> **Work task**: Starting with the line that contains "Task: Open the", give again exactly and only each line through the end of the records; include the last line and exclude pictures.

▬▬▬▬▬▬▬▬▬▬

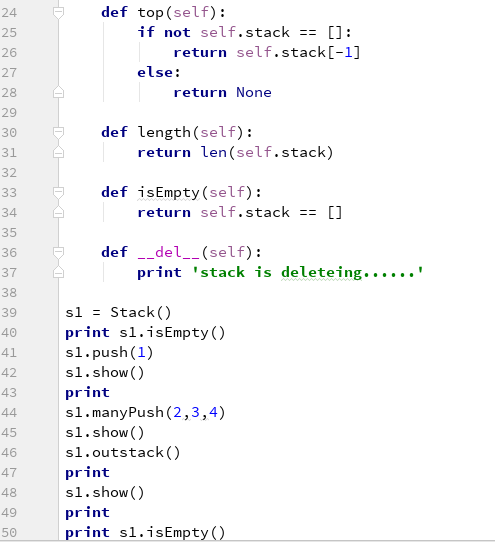This screenshot has width=495, height=542.
Task: Click line number 24 in gutter
Action: pos(9,13)
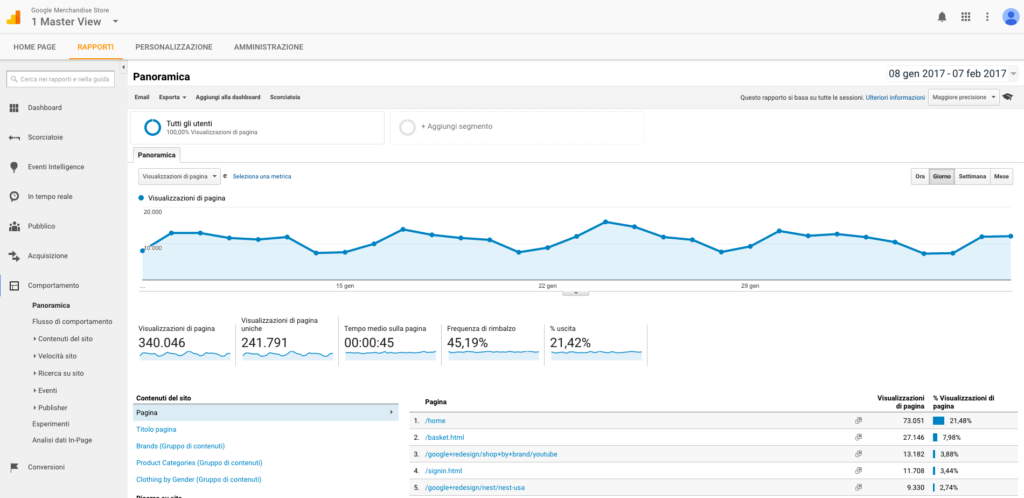The height and width of the screenshot is (498, 1024).
Task: Open Eventi Intelligence in sidebar
Action: (x=55, y=167)
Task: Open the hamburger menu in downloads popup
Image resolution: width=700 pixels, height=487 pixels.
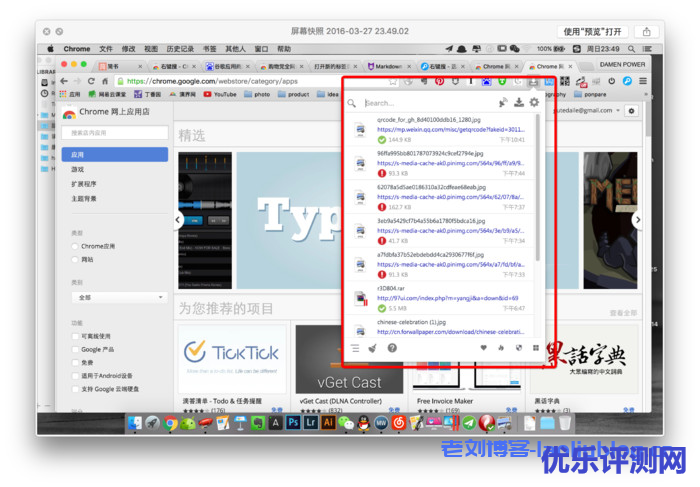Action: pos(354,348)
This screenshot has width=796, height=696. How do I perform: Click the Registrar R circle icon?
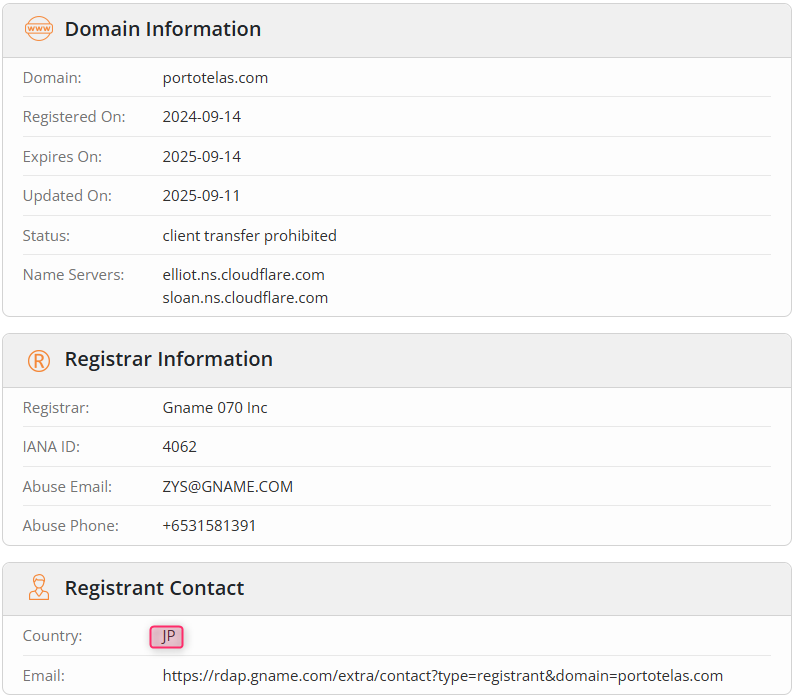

▬▬▬▬▬▬▬▬▬▬

> **Task answer**:
Task: Open the hamburger menu in downloads popup
Image resolution: width=700 pixels, height=487 pixels.
Action: pos(354,348)
This screenshot has width=796, height=696. How do I perform: Click the Registrar R circle icon?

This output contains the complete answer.